The ancient roots of the Herrewold family name are in the Anglo-Saxon
culture. The name Herrewold comes from when the family lived in Lincolnshire
. The name is derived from the Old English word har
which means "grey" and the word wudu
which means "wood."
Early Origins of the Herrewold family
The surname Herrewold was first found in Lancashire
at either Great Harwood or Little Harwood; and or in West Yorkshire
at Harewood, all villages. CITATION[CLOSE]
Bardsley, C.W, A Dictionary of English and Welsh Surnames: With Special American Instances. Wiltshire: Heraldry Today, 1901. Print. (ISBN 0-900455-44-6)
Early History of the Herrewold family
This web page shows only a small excerpt of our Herrewold research.Another 207 words (15 lines of text) covering the years 1071 and 1600 are included under the topic Early Herrewold History in all our PDF Extended History products and printed products wherever possible.

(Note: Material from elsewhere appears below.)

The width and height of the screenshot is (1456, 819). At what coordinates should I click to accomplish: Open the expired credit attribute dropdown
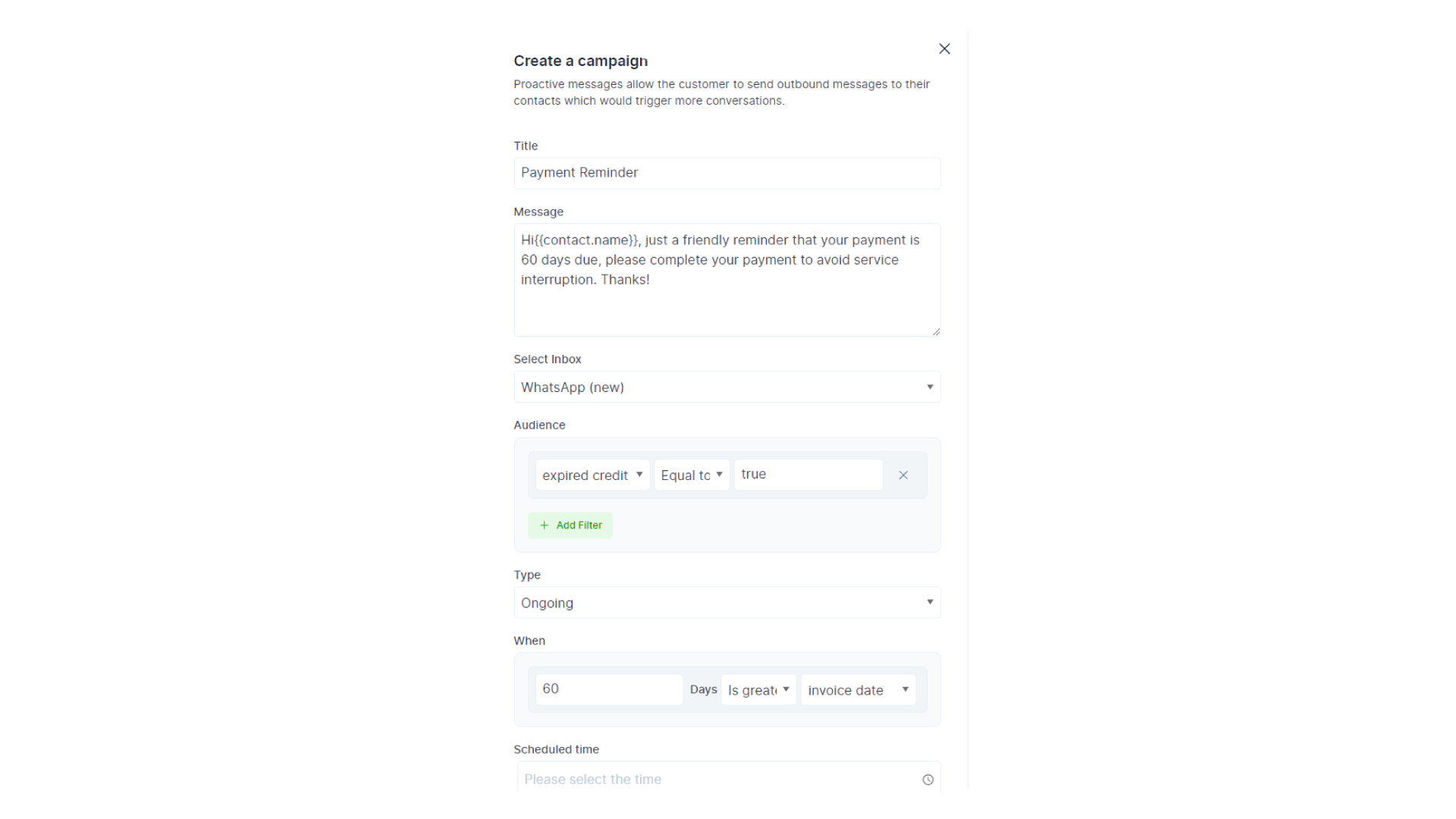pyautogui.click(x=592, y=475)
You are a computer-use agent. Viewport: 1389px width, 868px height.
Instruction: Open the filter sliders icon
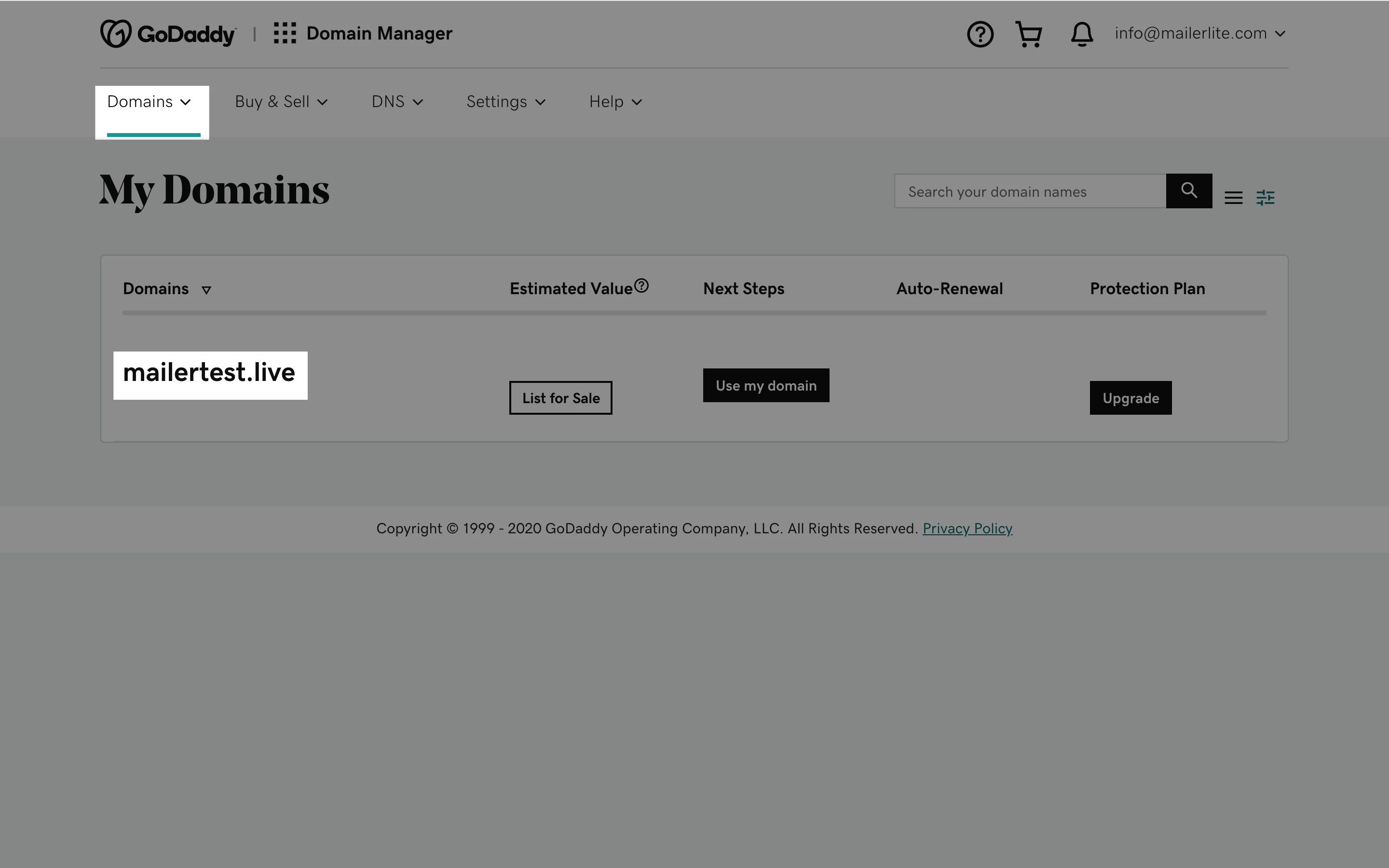point(1265,198)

Herrewold Spelling Variations
One relatively recent invention that did much to standardize English spelling was the printing press. However, before its invention even the most literate people recorded their names according to sound rather than spelling. The spelling variations
under which the name Herrewold has appeared include Harwood, Harewood, Horwood, Whorwood, Herwood, Hereward, Harward and many more.
Early Notables of the Herrewold family (pre 1700)

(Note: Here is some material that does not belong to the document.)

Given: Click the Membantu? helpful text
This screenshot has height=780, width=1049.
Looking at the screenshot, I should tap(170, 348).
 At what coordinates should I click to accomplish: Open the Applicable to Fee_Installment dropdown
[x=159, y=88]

More information is included under the topic Early Herrewold Notables in all our PDF Extended History products
and printed products wherever possible.
Migration of the Herrewold family to Ireland
Some of the Herrewold family moved to Ireland
, but this topic is not covered in this excerpt.Another 39 words (3 lines of text) about their life in Ireland is included in all our PDF Extended History products and printed products wherever possible.
Migration of the Herrewold family to the New World and Oceana
At this time, the shores of the New World beckoned many English families that felt that the social climate in England
was oppressive and lacked opportunity for change. Thousands left England
at great expense in ships that were overcrowded and full of disease. A great portion of these settlers never survived the journey and even a greater number arrived sick, starving, and without a penny. The survivors, however, were often greeted with greater opportunity than they could have experienced back home. These English settlers made significant contributions to those colonies that would eventually become the United States and Canada. An examination of early immigration records and passenger ship lists revealed that people bearing the name Herrewold arrived in North America very early: Robert and Thomas Harwood who settled in Virginia in 1635; followed later by George Harwood in 1643.